» Given exercise:
Return the lines of the records below, unchanged, covering only the stretch from the line containing "Click the STEP BY STEP DOWNLOAD button" through the line containing "pixels. (x=40, y=183)".

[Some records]
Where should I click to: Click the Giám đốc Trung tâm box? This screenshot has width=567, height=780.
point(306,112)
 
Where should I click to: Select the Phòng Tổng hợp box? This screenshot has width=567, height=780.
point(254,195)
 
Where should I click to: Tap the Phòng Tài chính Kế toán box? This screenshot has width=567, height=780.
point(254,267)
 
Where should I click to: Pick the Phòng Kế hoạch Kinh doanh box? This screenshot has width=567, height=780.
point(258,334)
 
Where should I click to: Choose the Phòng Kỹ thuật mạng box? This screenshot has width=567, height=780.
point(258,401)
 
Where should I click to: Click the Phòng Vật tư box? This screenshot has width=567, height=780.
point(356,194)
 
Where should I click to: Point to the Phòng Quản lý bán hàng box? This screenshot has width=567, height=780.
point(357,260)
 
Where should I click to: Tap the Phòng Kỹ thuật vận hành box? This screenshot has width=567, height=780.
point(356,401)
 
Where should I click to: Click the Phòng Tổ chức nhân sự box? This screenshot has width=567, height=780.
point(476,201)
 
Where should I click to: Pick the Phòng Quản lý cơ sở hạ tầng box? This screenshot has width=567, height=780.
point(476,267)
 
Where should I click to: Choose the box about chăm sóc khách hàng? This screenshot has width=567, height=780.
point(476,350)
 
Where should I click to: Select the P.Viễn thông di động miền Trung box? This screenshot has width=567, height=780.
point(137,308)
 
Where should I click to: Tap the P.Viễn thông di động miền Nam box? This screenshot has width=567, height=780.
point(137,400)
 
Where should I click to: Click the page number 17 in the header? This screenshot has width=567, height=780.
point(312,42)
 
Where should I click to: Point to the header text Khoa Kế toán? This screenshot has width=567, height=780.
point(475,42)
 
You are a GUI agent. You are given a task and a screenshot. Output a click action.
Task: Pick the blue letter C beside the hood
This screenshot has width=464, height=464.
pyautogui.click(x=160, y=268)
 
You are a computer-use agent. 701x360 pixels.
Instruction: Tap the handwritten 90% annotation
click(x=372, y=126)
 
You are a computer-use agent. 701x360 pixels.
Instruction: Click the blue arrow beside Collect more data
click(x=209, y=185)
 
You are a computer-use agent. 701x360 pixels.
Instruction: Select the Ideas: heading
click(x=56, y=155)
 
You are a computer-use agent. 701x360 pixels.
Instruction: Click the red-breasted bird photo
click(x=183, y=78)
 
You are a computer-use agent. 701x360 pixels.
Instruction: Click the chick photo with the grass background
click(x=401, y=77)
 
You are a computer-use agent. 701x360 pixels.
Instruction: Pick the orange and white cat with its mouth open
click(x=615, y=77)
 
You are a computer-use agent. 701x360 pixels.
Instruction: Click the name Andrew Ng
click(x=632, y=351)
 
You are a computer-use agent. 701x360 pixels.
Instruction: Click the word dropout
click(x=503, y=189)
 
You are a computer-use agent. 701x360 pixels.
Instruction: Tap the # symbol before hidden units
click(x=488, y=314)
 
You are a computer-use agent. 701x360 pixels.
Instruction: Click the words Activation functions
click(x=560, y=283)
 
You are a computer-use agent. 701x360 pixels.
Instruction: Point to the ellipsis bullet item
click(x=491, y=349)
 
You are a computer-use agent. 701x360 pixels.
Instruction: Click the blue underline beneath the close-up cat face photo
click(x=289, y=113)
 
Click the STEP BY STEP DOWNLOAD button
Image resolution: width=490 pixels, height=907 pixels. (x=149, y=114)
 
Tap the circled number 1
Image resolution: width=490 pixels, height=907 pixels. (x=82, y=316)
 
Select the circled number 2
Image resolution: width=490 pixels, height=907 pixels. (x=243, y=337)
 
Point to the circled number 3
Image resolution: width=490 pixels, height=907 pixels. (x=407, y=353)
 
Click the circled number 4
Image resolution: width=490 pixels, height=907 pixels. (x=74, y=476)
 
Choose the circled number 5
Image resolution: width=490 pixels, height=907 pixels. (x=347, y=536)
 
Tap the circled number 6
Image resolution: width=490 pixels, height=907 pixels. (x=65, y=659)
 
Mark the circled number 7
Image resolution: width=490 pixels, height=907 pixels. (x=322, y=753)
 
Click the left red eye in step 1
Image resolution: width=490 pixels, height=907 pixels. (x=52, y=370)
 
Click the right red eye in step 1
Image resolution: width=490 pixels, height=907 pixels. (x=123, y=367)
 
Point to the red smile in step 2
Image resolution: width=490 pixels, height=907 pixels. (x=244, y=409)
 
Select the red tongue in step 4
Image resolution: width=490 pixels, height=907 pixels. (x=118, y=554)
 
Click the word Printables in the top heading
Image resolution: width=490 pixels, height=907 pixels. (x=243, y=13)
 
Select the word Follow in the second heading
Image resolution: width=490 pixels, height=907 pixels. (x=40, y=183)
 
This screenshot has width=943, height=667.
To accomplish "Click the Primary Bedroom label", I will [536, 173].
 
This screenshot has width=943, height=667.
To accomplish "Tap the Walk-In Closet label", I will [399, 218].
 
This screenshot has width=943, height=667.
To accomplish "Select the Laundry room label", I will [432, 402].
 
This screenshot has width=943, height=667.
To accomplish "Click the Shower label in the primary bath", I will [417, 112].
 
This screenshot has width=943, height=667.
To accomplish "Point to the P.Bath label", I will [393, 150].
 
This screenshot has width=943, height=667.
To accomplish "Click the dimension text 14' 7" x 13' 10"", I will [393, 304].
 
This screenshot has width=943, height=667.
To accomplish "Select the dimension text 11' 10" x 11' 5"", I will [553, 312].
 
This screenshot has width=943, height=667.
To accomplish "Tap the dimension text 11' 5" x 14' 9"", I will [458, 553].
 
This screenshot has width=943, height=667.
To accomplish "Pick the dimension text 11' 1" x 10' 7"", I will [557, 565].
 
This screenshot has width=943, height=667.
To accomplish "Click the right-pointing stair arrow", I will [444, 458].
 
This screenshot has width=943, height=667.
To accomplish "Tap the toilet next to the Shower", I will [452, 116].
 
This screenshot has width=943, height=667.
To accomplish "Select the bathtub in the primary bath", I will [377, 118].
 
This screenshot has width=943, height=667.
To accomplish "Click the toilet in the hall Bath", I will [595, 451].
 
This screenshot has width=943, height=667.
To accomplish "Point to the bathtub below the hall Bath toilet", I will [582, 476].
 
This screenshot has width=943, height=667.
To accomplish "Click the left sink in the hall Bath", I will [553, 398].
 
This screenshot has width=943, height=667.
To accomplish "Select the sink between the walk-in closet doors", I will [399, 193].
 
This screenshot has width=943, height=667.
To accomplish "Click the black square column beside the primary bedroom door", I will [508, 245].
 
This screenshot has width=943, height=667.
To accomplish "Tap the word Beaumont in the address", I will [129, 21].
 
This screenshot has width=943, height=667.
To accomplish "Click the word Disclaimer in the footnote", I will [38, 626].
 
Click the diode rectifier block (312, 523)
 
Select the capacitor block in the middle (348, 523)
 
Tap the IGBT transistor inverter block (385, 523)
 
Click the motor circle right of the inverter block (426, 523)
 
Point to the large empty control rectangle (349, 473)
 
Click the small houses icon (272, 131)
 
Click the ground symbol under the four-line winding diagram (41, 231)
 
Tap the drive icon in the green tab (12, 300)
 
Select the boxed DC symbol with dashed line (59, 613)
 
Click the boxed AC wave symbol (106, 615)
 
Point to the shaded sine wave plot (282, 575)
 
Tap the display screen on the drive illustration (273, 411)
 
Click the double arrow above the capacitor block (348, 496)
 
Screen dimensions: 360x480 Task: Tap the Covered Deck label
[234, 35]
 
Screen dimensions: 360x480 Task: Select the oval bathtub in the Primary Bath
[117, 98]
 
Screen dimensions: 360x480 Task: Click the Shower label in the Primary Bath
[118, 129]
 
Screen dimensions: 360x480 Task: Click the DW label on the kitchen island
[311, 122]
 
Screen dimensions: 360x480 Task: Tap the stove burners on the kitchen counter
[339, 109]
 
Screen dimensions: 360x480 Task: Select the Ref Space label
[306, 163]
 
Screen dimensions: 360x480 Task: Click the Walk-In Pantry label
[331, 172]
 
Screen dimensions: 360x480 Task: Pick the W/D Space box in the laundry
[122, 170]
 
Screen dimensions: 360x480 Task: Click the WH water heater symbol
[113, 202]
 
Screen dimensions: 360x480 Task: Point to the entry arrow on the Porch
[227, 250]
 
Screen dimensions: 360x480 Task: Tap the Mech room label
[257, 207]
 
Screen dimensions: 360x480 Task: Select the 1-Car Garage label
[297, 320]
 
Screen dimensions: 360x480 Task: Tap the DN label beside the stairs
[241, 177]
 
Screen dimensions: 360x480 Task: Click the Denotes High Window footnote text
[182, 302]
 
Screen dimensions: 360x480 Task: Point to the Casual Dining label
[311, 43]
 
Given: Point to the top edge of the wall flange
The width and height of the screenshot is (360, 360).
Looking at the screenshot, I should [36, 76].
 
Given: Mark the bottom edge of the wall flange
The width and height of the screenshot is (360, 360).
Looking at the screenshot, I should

» The result:
Click the STEP BY STEP DOWNLOAD button
Image resolution: width=490 pixels, height=907 pixels. (x=149, y=114)
 
Tap the circled number 1
Image resolution: width=490 pixels, height=907 pixels. (x=82, y=316)
 
Select the circled number 2
Image resolution: width=490 pixels, height=907 pixels. (x=243, y=337)
 
Point to the circled number 3
Image resolution: width=490 pixels, height=907 pixels. (x=407, y=353)
 
Click the circled number 4
Image resolution: width=490 pixels, height=907 pixels. (x=74, y=476)
 
Choose the circled number 5
Image resolution: width=490 pixels, height=907 pixels. (x=347, y=536)
 
Tap the circled number 6
Image resolution: width=490 pixels, height=907 pixels. (x=65, y=659)
 
Mark the circled number 7
Image resolution: width=490 pixels, height=907 pixels. (x=322, y=753)
 
Click the left red eye in step 1
Image resolution: width=490 pixels, height=907 pixels. (x=52, y=370)
 
Click the right red eye in step 1
Image resolution: width=490 pixels, height=907 pixels. (x=123, y=367)
 
Point to the red smile in step 2
Image resolution: width=490 pixels, height=907 pixels. (x=244, y=409)
 
Select the red tongue in step 4
Image resolution: width=490 pixels, height=907 pixels. (x=118, y=554)
 
Click the word Printables in the top heading
Image resolution: width=490 pixels, height=907 pixels. (x=243, y=13)
 
Select the word Follow in the second heading
Image resolution: width=490 pixels, height=907 pixels. (x=40, y=183)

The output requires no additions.